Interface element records
:::
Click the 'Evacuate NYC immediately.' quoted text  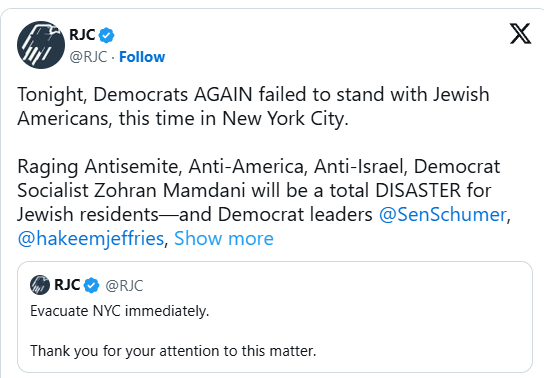click(120, 311)
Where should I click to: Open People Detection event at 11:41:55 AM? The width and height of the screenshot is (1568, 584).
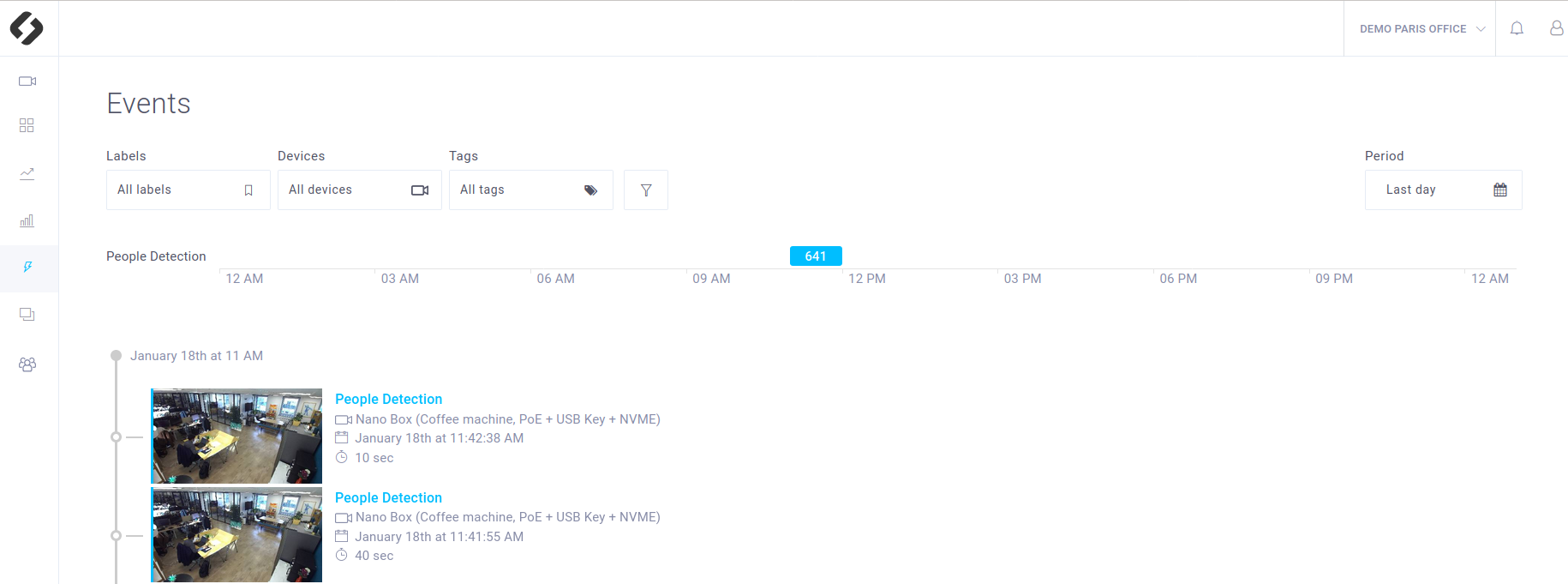pyautogui.click(x=388, y=498)
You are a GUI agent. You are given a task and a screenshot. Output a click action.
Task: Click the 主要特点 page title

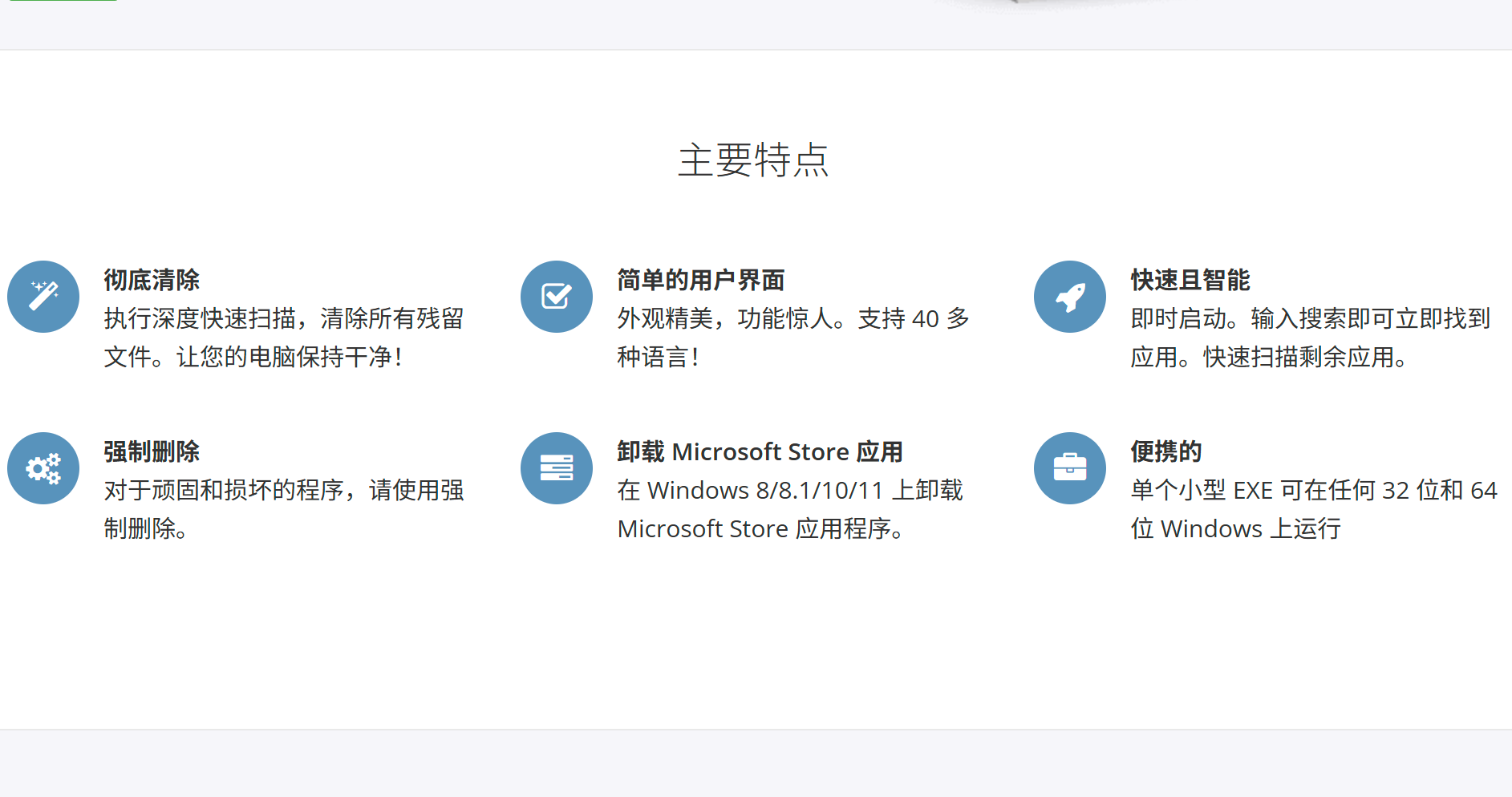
:::
* Exercise goal
Reproduce word for word the lines of the material from the line containing "Where should I" through the end of the material, leaving out the pictures.

* Output below
Where should I click to: Open People Detection event at 11:41:55 AM? The width and height of the screenshot is (1568, 584).
pyautogui.click(x=388, y=498)
You are a GUI agent. You are given a task and a screenshot. Output a click action.
Task: Click the 主要特点 page title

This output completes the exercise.